2011 Annual Report
1a.Objectives (from AD-416)
Objective 1: Integrate new maize genetic and genomic data into the database.
Objective 2: Provide community support services, such as lending help to the community of maize researchers with respect to developing and publicizing a set of guidelines for researchers to follow to ensure that their data can be made available through MaizeGDB; coordinating annual meetings; and conducting elections and surveys.
1b.Approach (from AD-416)
Data integration: To best leverage the cooperative spirit of the maize community, we will encourage the use of a set of Community Curation Tools to enable researchers to deposit their own small datasets into the database directly. To reduce secondary curation of data, we will generate standards for data deposition and define file formats for automated inputs of large datasets and will work in concert with maize researchers as they devise methods for initial data storage so that the data transition to MaizeGDB is simplified. Shift to a sequence-centric paradigm: To allow researchers to visualize a gene within its genomic context and to visualize gene products within the context of relevant metabolic pathways annotated with ontology terms, we will develop new views of the data. We will link sequence data to relevant datasets, especially the centrally important maps such as (1) IBM2, (2) its neighbors, and (3) the new maize diversity map. We also will incorporate a genome browser into the MaizeGDB product to create a view that includes all major genome assemblies and predicted gene structures and displays the official maize genome annotation. Community coordination: We will conduct critical maize genetics community functions including coodinating and conducting annual meetings, elections, and surveys and preparing the Maize Newsletter.
ARS scientists working on the Maize Genomic Database (MaizeGDB) in Ames, IA, Columbia, MO, and Albany, CA worked to improve tools that make the maize genome sequence useful for investigative researchers. Project personnel added significant data (including but not limited to reference maps, map scores, insertional mutant, locus, gene model, and sequence information for all subspecies of maize) to the database. Most notably, the expression of maize genes across 60 tissue types and developmental stages was mapped to the genome sequence in a way that researchers can quickly determine the relative expression of genes across various tissues and treatments. MaizeCyc, another resource that has been developed and deployed, allows the gene set of maize to be mapped to highly curated metabolic pathways to determine how expression of genes contributes to phenotypes. At this time, all major published recombination-based genetic maps have been brought into the MaizeGDB resource. The data management and display system called ZeAlign now coordinates integration of individual investigator data with the deluge of next generation sequencing data and prepares such datasets for automatic upload to the MaizeGDB Genome Browser. We continue to develop and use controlled vocabularies and ontologies to describe developmental, growth, and anatomic aspects of visible phenotype trait variation and also, new this year, to apply these to molecular gene expression data. In addition, personnel have put in place an infrastructure that ensures that MaizeGDB will always be available for researchers' use. Work carried out by the MaizeGDB team has resulted in improved communication among maize researchers worldwide, increased ability to document the results of experiments, and increased availability of information relative to high impact research. Collaborations are being monitored by meetings, phone calls, and e-mail communications.

#### TASK A:
Repeat the passage of the MaizeGDB annual report from "Objective 2: Provide" to "1b.Approach (from AD-416)" word for word.
#### TASK B:
In the MaizeGDB annual report, across how many tissue types and developmental stages was the expression of maize genes mapped to the genome sequence?

#### DATA SHOWN:
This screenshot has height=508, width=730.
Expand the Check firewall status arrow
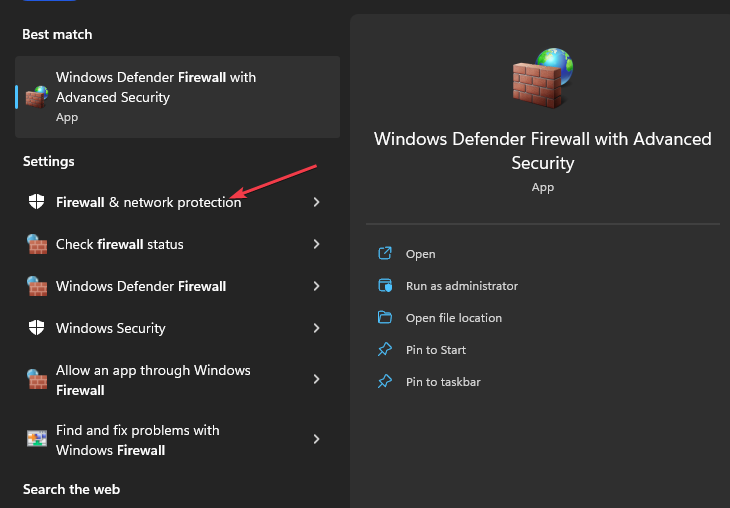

#### ANSWER BOX A:
Objective 2: Provide community support services, such as lending help to the community of maize researchers with respect to developing and publicizing a set of guidelines for researchers to follow to ensure that their data can be made available through MaizeGDB; coordinating annual meetings; and conducting elections and surveys.
1b.Approach (from AD-416)

#### ANSWER BOX B:
60